◆ Material supplied:

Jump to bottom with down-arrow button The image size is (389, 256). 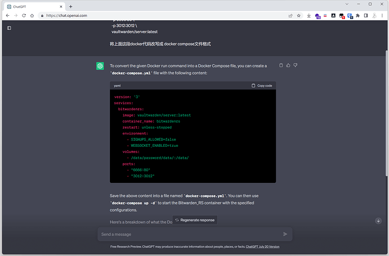tap(378, 221)
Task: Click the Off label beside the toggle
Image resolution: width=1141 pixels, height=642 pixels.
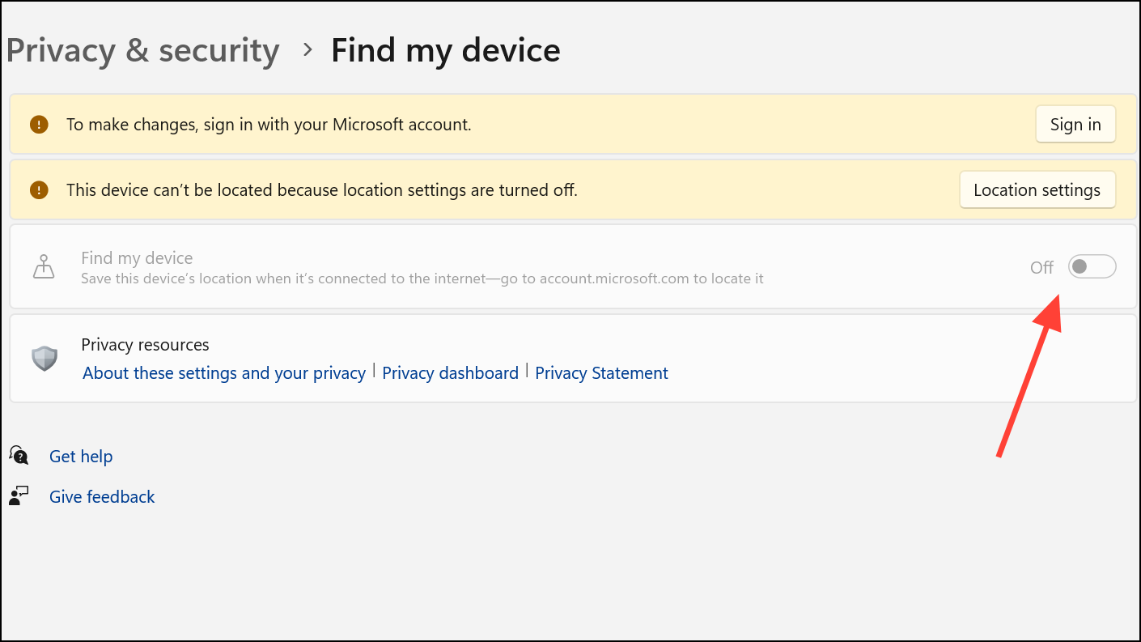Action: pos(1041,267)
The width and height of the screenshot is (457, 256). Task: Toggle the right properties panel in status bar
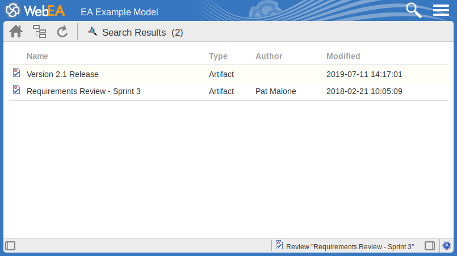pyautogui.click(x=430, y=246)
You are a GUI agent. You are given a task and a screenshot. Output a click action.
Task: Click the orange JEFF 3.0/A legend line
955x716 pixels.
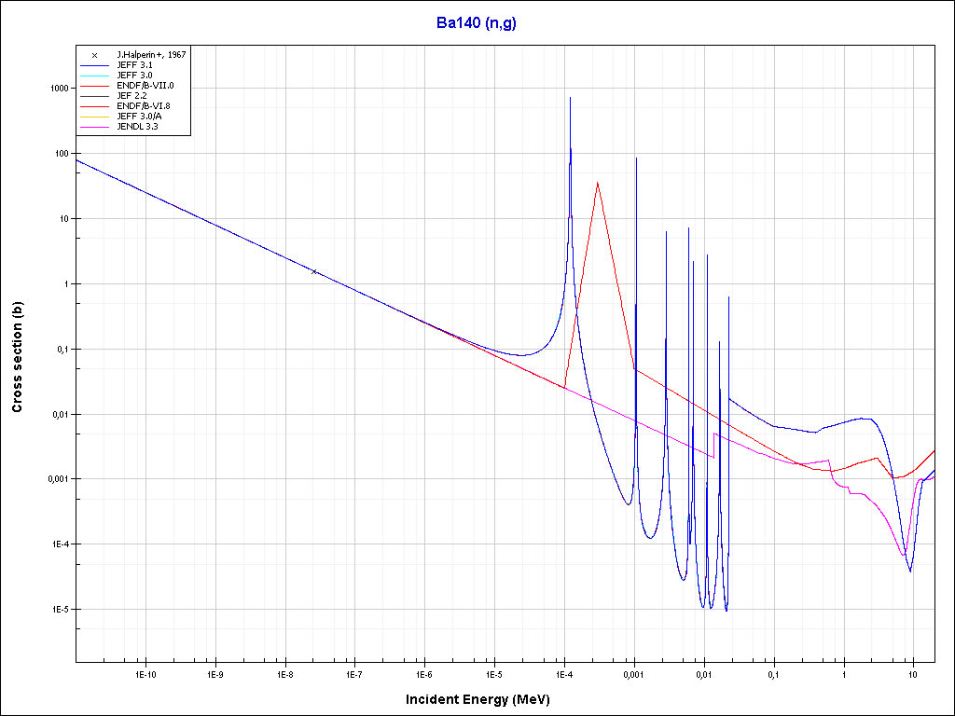pos(94,117)
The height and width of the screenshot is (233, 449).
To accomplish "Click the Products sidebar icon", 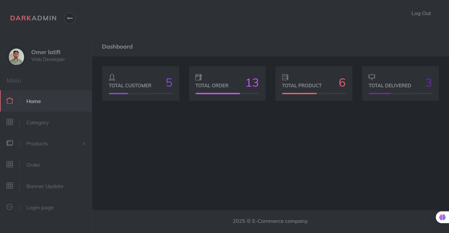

◆ Directions: Repeat exactly the lines above, from the line containing "Task: Click the orange JEFF 3.0/A legend line" through the last line of the records, inclusive; omit any pictures.

◆ Expected output:
Task: Click the orange JEFF 3.0/A legend line
955x716 pixels.
pos(94,117)
The height and width of the screenshot is (233, 449).
To accomplish "Click the Products sidebar icon", 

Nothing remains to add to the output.